» Exercise passage:
*** Block opens ***
Therefore, "the filing of an amended complaint will not revive the right to present by motion defenses that were available but were not asserted in timely fashion prior to the amendment of pleading." 5C Wright and Miller § 1388; see also Rowley v. McMillan, 502 F.2d 1326, 1332 (4th Cir. 1974).
Accordingly, if the claims that defendants seek to dismiss under Rule 12(b)(6) were alleged in plaintiff's Amended Complaint and defendants did not seek to dismiss them in their motion to dismiss the Amended Complaint, then defendants have waived the ability to assert that defense to those claims under Rule 12(b). *fn34
Here, plaintiff's Complaint, Amended Complaint and Second Amended Complaint each contain her ADA and PHRA disability discrimination claims. However, defendants did not seek to dismiss these claims from the Complaint or the Amended Complaint. Rather, defendants first challenged these after plaintiff filed her Second Amended Complaint. *fn35
Therefore, I conclude that defendants have waived the Rule 12(b)(6) defense for failure to state a claim upon which relief can be granted regarding the disability retaliation claim and the associational discrimination claim under the ADA and PHRA. Consequently, defendant's motion to dismiss these claims is denied.
Further Amendment of the Pleadings
Plaintiff's Response contains a motion, in the alternative, for leave to further amend the pleadings by filing a Third Amended Complaint.
Under the Federal Rules of Civil Procedure, a plaintiff is entitled to amend his or her complaint once; courts may grant subsequent amendments "when justice so requires." Fed.R.Civ.P. 15(a). Rule 15 provides that leave to amend a complaint should be given freely, but a district court has discretion to deny a request to amend if (1) the moving party has demonstrated undue delay, bad faith or dilatory motives, (2) the amendment would be futile, or (3) the amendment would prejudice the other party. See Grayson v. Mayview State Hospital, 293 F.3d 103, 108 (citing Foman v. Davis, 371 U.S. 178, 182, 83 S.Ct. 229, 230, 9 L.Ed.2d 222, 226 (1962)).
*** Block closes ***
» Required action:
Copy the stretch of the opinion excerpt from "Further Amendment of" through "222, 226 (1962)).", renaming "Third Amended Complaint" as "Fourth Amended Complaint". The listing has no connection to the opinion excerpt.

» Data block:
*** Block opens ***
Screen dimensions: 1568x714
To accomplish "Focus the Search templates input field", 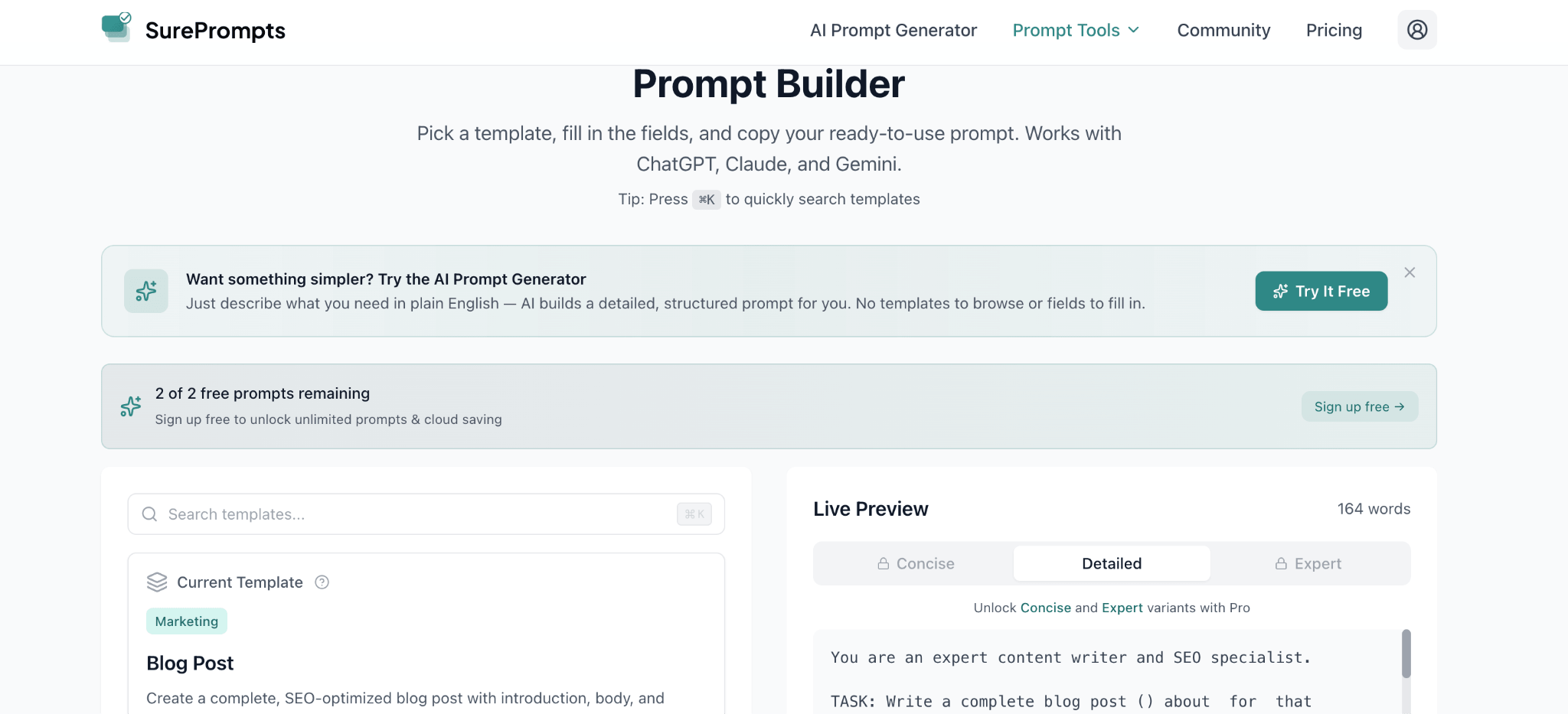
*** Block closes ***
» Result of this task:
Further Amendment of the Pleadings
Plaintiff's Response contains a motion, in the alternative, for leave to further amend the pleadings by filing a Fourth Amended Complaint.
Under the Federal Rules of Civil Procedure, a plaintiff is entitled to amend his or her complaint once; courts may grant subsequent amendments "when justice so requires." Fed.R.Civ.P. 15(a). Rule 15 provides that leave to amend a complaint should be given freely, but a district court has discretion to deny a request to amend if (1) the moving party has demonstrated undue delay, bad faith or dilatory motives, (2) the amendment would be futile, or (3) the amendment would prejudice the other party. See Grayson v. Mayview State Hospital, 293 F.3d 103, 108 (citing Foman v. Davis, 371 U.S. 178, 182, 83 S.Ct. 229, 230, 9 L.Ed.2d 222, 226 (1962)).